開催時期

2012年

参加イベント

Genesis 3

概要

見知らぬ風景に立つ。「どの場所でも、そこからしか発信しえない世界性がある」という信念を、世界各地でアートプロジェクトを展開する度に語りかけてきた。そして、その世界的なるものの、隠れた突端を見出し、誰もが見て取れる形に拡張してみせるのが、アーティストの役割だ、と。そのせいか、どこに行っても、先入観を持たない、手ぶらで無防備な「まるで、丸裸同然」の自分がいる。特に阿蘇に来ると、その実感が強い。自然と人間との、赤裸々な関係をとらえる起源が、ここにはあるからだろう。阿蘇スタイルを提案したのは、間に複雑な手続きを介さずに向き合う、自然と人間の第一義な関係の可能性「Potential Primary Position(略してPPP)」が、ここに根づくからに他ならない。
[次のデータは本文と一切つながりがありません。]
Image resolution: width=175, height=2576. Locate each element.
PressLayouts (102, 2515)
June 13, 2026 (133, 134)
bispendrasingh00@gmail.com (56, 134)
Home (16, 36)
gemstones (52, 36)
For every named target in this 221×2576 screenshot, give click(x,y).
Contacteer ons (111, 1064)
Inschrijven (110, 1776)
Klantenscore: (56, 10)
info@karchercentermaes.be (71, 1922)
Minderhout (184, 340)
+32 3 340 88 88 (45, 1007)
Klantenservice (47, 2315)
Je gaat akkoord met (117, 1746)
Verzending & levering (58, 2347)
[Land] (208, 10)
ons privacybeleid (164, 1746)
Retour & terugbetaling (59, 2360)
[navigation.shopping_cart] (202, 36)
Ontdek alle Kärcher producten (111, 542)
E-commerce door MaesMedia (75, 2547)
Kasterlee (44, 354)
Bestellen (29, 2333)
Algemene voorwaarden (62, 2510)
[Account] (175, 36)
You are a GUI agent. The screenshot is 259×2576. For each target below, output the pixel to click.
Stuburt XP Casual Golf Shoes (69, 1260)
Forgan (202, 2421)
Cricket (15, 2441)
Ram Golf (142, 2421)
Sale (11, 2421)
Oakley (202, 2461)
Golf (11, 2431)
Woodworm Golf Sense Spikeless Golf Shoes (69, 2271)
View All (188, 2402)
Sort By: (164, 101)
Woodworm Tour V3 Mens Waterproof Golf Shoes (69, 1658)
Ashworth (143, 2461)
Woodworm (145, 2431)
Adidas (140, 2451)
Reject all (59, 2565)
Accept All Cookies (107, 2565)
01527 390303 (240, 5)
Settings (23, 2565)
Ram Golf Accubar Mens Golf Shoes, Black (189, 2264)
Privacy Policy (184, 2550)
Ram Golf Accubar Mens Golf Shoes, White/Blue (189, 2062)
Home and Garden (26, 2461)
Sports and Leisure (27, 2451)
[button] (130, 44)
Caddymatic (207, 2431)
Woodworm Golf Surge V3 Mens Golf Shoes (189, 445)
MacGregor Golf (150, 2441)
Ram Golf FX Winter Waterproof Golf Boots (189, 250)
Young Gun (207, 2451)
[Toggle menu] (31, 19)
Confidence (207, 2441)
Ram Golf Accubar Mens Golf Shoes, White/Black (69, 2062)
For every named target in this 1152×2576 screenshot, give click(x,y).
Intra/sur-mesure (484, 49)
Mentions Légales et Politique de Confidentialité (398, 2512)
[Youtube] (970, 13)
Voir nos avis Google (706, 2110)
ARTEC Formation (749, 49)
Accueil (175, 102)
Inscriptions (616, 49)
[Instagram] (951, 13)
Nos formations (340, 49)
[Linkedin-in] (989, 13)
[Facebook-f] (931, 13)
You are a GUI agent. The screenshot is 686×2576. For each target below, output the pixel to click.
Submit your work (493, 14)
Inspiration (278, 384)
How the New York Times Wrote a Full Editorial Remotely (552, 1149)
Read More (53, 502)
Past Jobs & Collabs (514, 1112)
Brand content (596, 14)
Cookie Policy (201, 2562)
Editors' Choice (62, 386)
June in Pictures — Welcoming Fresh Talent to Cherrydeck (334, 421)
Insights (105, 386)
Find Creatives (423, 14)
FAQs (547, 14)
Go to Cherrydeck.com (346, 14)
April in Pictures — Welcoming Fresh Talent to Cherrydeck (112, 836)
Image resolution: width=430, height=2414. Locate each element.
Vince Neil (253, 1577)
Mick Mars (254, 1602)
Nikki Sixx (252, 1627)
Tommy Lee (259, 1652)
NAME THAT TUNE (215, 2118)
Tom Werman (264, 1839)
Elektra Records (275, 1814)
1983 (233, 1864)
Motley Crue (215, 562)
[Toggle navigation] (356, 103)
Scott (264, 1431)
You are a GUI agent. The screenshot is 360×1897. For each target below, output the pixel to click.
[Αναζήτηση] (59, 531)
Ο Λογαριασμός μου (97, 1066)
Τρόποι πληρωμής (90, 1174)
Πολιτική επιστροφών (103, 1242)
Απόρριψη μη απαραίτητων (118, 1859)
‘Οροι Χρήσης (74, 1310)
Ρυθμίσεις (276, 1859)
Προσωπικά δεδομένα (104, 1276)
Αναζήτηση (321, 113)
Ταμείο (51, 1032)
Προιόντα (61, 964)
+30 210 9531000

そんな折、気候変動によるものか、むき出しの自然が突然に荒れ狂った。7/11、阿蘇を襲った集中豪雨による山崩れで、大量の木が倒れ、流木となって暴れ狂い、橋桁、ガードレールを壊し、道路の舗装をめくり上げ、死者が出る惨事になった。懸命な復旧作業が続けられる中、暴れ狂った倒木、流木の猛威を撮った一枚の報道写真が、私と自然との赤裸々な向き合いを促した。その一枚の写真は、一地域の出来事として被害者意識を煽るのではなく、地球全体の呻きのような動きの、むき出しの先端を見ろ、と訴えかけてるように思えた。よし、あの無惨な倒木の山から、地球のためのレクエイム、鎮魂歌を。倒木を1メートル単位に切断し、茅を巻いて、縄で締めて、自然の中の安息枕にする。それらを林の中に敷き詰めて、100人分の安息枕の、長い列を作りたい。これは、林を切り開いて、子供達の遊び場にしたいという、阿蘇フォークスクールの狙いとも合致した。


作業が、始まった。林の中に道を切り開くのに、大きな切り株が邪魔していた。ここは、自然エネルギーとの出会いと考え、土中に隠れた根を掘り出していく。切り株の天辺は、凹みを作り、水を溜める。そこに、陽光が差し込む。私が愛する場の究極のイメージ、日だまりに少し近づいた。職業年齢性別国籍といった人間を区分けしてきた制度や境界が溶け出し、日だまりでは全てがひとつになる。「地球のための休息台」と名付けた、そのサークルから、100人分の安息枕の列が延びる。林の中に、阿蘇スタイルの原型が出現した。
そして今、気候変動がテーマのニューヨークでの3ヶ年環境アートプロジェクト(2013-)への招聘参加が決定した。10月に米国東海岸を襲ったハリケーン「サンディ」でもっとも深刻な被害を被った低所得者と一緒に作業してもらいたい、環境科学者と組んでほしい、と真っ向な注文が届く。政治や経済の枠組みでは収拾のつかない地球規模の出来事が氾濫する中、アートの季節の到来を予感する日々が続く。阿蘇スタイルが、日本から世界への突破口となることを確信したい。